L’idea di iscrivere, per così dire, la Linea alla Dakar è venuta a due imprenditori, Emanuele Spriano e Gian Enrico Dutschler, che saranno impegnati, come team amatoriale, nel rally nel deserto della Penisola Arabica alla guida di una Nissan Terrano, fuoristrada specificatamente preparato per questa competizione e “griffato” sulle fiancate e sul tetto con l’inconfondibile sagoma del personaggio, tanto irresistibile quanto irascibile, inventato dal “Cava”. Lo scopo? Sostenere e dare massima visibilità alla campagna di raccolta fondi lanciata nei mesi scorsi da Sergio Cavandoli, figlio di Osvaldo, insieme a Le Compagnie Malviste, associazione di promozione culturale e sociale impegnata in progetti di rigenerazione urbana, con l’obiettivo di riqualificare lo Studiocine Cavandoli, lo spazio in cui Osvaldo Cavandoli ha inventato la Linea.

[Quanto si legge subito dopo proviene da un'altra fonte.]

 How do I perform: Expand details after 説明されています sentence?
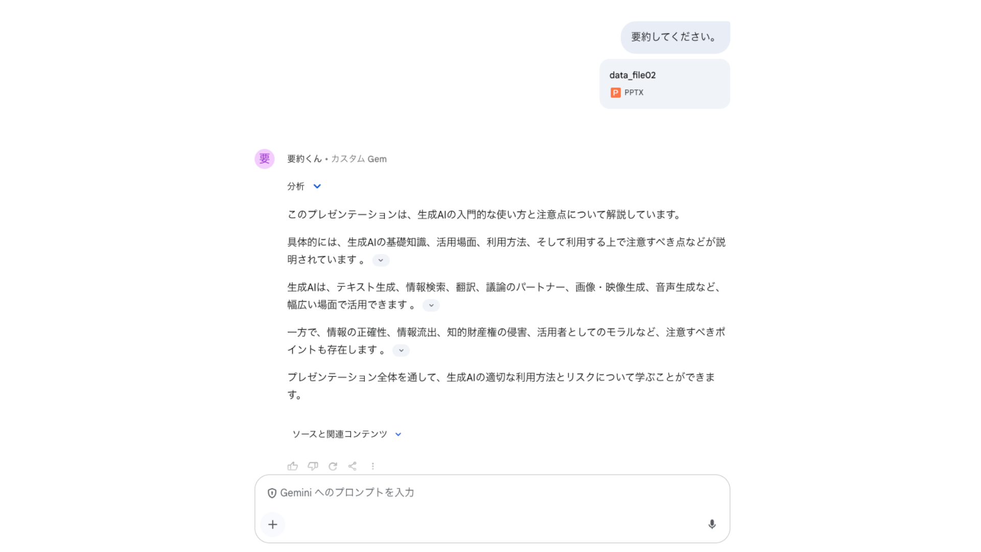coord(380,260)
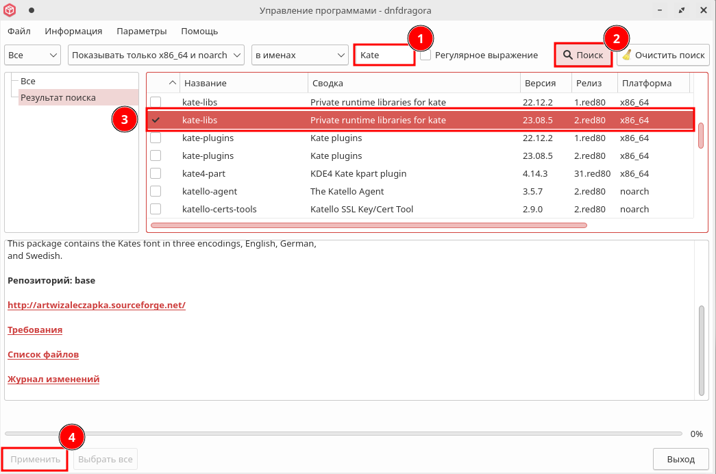Expand the x86_64 and noarch architecture dropdown

pos(156,55)

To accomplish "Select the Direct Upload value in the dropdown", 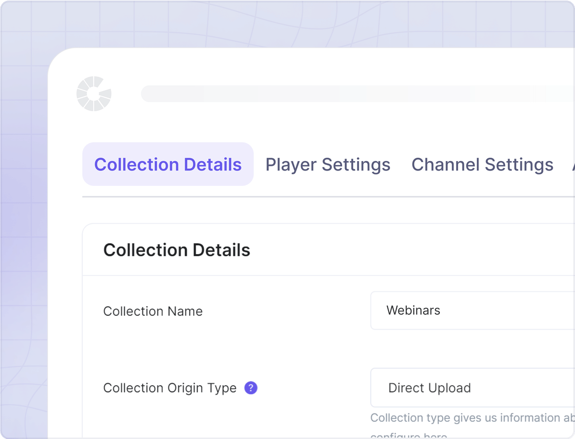I will coord(429,388).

Gli imprenditori-piloti Emanuele Spriano e Gian Enrico Dutschler, il fumettista Piero Tonin, allievo del “Cava”, Sergio Cavandoli e Alvise Campostrini, presidente dell’associazione Le Compagnie Malviste, illustreranno la nuova avventura della Linea sabato 5 novembre (dalle ore 11 in poi) nel cortile dello stabile di via Prina 10, a Milano, proprio dove si trova lo Studiocine Cavandoli, che per l’occasione sarà aperto al pubblico. Il mezzo iscritto alla Dakar sarà esposto al pubblico e ai partecipanti verrà offerto un aperitivo. La raccolta fondi è gestita dalla piattaforma Rete del Dono (www.retedeldono.it/it/progetti/lcm/cavandolis-studio-visit). Entro la fine dell’anno i promotori sperano di trovare le risorse necessarie, pari a 16.500 euro, per aprire in modo permanente questo spazio, un autentico scrigno di arte, creatività e bellezza, nel corso del 2023. E farlo rivivere, organizzandovi laboratori creativi per grandi e piccoli, incontri, visite guidate, proiezioni speciali, spettacoli teatrali, mostre e concerti. Mantenendo viva, così, la memoria di un artista stimato e premiato in tutto il mondo, che amava definirsi un “artigiano dell’umorismo”.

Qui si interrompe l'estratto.